What do you want most in the world?

Devon. You. Always you.

God, what a mistake I made.

I’ve been clinging to CERN because it’s been part of me for so long, yet part of that desperation revolved around the mistakes I made with Elena and Preston, a lifeline to escape and start fresh, but now . . . dreams are meant to evolve. Goals readjust. I want family. I want love.

Einstein said many great things, and his favorite quote hung in his office at Princeton: “Not everything that counts can be counted, and not everything that can be counted counts.”

Science is important to me—it’s the core of my personality—but love and happiness, those intangible, beautiful, hard-to-hold things, are what count the most, and physics is just icing on the cake. I can’t be me without him, knowing he’s in the world and I’m thousands of miles away. What good would I be at CERN, not caring, missing him with every breath I took?

A knock makes me start. “You’ve been in there for half an hour!” Mama says. “Can’t you pee? Let me get a Sun Drop.”

She shuffles off, and I hear talking from the shop. They’re probably out there planning a baby shower. I shake my head and stare at the magical pee thing. “Thank you, little stick,” I whisper. “I would have figured it out before I left, but you helped. Let’s hope Devon . . .” My voice cracks. What if he doesn’t let me back into his heart? Worse, what if I’m pregnant and he . . .

Don’t go there.

Might as well get this over with. I take care of business, using two sticks, one after the other, then setting them on the counter—and wait.

I can’t breathe as I watch the minutes tick down on my phone. My fingers clutch the edge of the sink as I breathe, anticipation building and rising with each moment. I want this, I want this, I want this—and him.
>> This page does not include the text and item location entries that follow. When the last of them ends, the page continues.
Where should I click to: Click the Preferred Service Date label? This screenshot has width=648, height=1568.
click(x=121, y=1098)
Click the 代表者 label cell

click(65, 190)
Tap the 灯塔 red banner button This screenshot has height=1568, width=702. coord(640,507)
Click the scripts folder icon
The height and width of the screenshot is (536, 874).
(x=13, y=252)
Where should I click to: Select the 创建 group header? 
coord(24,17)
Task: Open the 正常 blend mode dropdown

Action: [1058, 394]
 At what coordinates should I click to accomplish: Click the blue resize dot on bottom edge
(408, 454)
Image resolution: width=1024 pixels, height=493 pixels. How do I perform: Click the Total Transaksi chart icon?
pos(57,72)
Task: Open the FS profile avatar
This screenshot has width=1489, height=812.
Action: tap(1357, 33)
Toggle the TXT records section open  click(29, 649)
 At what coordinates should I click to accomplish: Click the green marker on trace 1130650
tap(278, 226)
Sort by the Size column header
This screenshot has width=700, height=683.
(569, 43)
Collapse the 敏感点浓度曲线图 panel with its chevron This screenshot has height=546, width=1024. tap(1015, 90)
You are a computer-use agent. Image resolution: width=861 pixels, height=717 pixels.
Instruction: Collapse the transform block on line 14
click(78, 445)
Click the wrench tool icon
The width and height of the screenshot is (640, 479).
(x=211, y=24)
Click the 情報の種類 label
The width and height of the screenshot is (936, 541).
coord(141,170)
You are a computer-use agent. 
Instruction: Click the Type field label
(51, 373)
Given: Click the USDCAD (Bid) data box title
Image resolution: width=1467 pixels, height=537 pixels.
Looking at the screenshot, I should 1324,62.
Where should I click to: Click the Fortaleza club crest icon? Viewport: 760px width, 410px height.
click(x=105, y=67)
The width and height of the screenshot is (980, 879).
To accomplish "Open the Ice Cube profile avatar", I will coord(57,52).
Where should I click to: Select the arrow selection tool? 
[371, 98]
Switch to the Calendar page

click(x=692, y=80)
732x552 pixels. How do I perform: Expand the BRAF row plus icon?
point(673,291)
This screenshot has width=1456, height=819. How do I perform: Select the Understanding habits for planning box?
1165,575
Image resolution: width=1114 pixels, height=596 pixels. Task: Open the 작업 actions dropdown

Six minutes later, I clean up the mess, throwing the package and instructions in the trash. Leaning my head against the door for a minute, I attempt to get my emotions under control, grappling with the torrent of feelings as I swipe at my face.

Walking down the hall and out into the beauty shop, I watch my feet, my mind tumbling. I need another shower. One wasn’t enough. I need to put some makeup on, some decent clothes besides his shirt—which I haven’t taken off. I need to see him. Friday night rushes back at me: his anger, his disappointment, his I love you.

“Why are you crying?” Mama asks, rushing over to me.

From her perch in a stylist chair, Myrtle says, “Bun in the oven. Knew it.”

The door opens, and he walks in.

My whole life. Right there.

His eyes are wide, and his face . . . “Baby, don’t cry,” he says in a deep husky voice.

My body reacts, spinning toward him as he rushes to me, broad shoulders swaying as he stops in front of me, and I jump in his arms.

“I called him,” Elena offers with a grimace as she waves at the rest of them and shoos them out the front door. They file out, not willingly, but they do.